Sql-server – Unusual column comparisons and query performance

exceptperformancequery-performancesql serversql-server-2016

We have some consultants working on expanding an inhouse data warehouse. I was doing a code review and ran across this pattern in all of the load procs:

    MERGE [EDHub].[Customer].[Class] AS TARGET
    USING (
        SELECT <columns>
        FROM [dbo].[vw_CustomerClass]
            WHERE JHAPostingDate = @PostingDate   
        ) AS SOURCE
        ON  TARGET.BankId = SOURCE.BankId       -- This join is on the business keys
            AND TARGET.Code = SOURCE.Code
    WHEN NOT MATCHED BY TARGET  
        THEN
            <INSERT Statement>
    WHEN MATCHED
        AND TARGET.IsLatest = 1
        AND EXISTS (
            SELECT SOURCE.[HASH]   
            EXCEPT          
            SELECT TARGET.[Hash]
            )
        THEN 
            <UPDATE Statement>

The gist is, if we have a new business key, insert but if the business key exists and the hash of the attributes don't match our current row then update the old row and insert a new one (later in the code).
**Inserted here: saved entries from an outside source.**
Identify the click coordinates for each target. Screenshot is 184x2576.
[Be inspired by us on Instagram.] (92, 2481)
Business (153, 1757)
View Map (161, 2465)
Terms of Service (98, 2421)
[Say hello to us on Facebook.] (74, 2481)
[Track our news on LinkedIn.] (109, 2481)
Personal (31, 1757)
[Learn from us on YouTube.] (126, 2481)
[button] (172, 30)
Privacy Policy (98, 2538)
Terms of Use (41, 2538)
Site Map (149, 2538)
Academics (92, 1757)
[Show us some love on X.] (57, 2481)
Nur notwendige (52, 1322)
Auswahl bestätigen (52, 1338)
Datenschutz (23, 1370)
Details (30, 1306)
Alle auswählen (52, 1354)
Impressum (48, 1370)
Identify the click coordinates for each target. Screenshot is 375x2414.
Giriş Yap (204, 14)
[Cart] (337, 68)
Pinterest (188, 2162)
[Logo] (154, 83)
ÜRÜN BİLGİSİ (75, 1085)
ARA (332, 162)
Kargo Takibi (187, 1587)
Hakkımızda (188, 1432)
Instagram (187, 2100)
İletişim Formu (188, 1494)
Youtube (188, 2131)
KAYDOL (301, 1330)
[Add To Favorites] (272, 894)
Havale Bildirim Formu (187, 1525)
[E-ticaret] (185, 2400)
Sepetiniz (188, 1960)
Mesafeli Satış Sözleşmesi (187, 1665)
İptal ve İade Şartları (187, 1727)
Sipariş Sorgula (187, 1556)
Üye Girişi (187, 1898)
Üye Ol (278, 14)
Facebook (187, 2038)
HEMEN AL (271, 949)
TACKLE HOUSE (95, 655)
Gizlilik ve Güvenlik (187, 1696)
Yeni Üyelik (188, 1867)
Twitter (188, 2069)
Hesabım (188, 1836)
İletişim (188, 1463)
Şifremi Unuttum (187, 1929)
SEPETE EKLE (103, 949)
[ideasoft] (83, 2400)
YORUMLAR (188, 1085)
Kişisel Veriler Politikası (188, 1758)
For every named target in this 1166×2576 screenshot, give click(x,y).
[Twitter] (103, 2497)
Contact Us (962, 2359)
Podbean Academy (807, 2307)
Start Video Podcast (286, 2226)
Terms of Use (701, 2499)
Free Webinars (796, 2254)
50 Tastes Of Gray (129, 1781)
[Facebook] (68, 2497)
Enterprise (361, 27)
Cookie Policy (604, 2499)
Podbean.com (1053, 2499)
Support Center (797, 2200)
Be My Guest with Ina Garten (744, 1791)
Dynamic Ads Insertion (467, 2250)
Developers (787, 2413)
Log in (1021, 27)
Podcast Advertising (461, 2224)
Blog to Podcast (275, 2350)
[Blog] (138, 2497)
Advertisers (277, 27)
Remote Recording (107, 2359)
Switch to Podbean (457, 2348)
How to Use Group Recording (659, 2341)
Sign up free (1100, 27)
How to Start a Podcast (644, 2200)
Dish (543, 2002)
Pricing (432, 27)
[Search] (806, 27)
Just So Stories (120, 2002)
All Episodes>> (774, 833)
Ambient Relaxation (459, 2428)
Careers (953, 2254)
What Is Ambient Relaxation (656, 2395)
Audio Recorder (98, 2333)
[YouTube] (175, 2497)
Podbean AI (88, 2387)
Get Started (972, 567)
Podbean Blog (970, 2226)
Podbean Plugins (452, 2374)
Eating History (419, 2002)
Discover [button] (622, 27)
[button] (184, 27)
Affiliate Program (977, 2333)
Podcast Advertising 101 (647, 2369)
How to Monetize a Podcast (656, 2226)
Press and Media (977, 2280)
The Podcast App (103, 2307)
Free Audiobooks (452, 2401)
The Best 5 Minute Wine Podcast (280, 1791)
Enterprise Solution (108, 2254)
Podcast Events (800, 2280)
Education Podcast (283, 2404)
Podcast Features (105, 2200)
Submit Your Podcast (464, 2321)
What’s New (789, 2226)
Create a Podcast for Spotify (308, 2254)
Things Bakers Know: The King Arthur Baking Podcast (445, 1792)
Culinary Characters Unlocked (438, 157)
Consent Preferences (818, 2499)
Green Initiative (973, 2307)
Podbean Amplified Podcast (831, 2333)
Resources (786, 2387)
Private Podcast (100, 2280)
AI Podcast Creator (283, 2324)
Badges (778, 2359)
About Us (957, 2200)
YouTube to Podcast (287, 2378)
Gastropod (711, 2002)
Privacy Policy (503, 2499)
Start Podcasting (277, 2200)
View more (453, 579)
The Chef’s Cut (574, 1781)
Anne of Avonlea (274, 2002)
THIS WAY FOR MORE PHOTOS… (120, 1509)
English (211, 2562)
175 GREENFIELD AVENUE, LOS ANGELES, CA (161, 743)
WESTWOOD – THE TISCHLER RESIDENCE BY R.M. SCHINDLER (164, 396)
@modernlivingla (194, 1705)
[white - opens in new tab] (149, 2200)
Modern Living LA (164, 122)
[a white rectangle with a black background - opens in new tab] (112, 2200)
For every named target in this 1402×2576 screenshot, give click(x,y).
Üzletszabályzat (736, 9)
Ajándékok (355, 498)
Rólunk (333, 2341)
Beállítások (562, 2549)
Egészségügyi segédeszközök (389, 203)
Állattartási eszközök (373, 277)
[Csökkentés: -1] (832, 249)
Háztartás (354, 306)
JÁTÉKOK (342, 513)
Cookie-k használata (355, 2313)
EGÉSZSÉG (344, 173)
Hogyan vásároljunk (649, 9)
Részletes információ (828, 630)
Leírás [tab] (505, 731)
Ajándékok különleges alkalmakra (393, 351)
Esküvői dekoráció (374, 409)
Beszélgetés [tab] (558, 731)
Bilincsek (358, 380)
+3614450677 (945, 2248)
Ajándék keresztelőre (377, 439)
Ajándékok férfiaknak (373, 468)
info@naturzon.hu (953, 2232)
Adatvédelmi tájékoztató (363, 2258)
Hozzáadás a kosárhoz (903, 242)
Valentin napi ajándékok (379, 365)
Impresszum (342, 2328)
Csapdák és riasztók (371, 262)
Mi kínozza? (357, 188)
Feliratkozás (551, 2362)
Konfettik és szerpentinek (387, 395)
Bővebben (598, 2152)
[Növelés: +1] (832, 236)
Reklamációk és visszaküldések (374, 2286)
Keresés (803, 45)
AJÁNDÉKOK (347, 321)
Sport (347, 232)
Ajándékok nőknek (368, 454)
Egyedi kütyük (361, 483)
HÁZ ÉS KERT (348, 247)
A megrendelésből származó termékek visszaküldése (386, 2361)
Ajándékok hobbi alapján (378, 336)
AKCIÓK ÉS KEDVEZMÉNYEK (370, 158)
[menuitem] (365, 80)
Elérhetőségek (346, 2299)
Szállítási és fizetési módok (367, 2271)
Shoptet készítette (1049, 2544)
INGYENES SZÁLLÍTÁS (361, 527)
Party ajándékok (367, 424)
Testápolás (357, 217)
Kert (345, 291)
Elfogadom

It all works fine but I paused when I got to this code

AND EXISTS (
            SELECT SOURCE.[HASH]   
            EXCEPT          
            SELECT TARGET.[Hash]
            )

It seems overly complicated compared to SOURCE.[HASH] <> TARGET.[Hash]. The EXCEPT will do an accurate NULL comparison but in our case hashes will never be NULL (or we have bigger problems). I want our code to be easy to read so that when someone has to maintain it, it doesn't confuse. I asked our consultants about it and they speculated that it might be faster because of set operations but I decided to write a simple test (test code below).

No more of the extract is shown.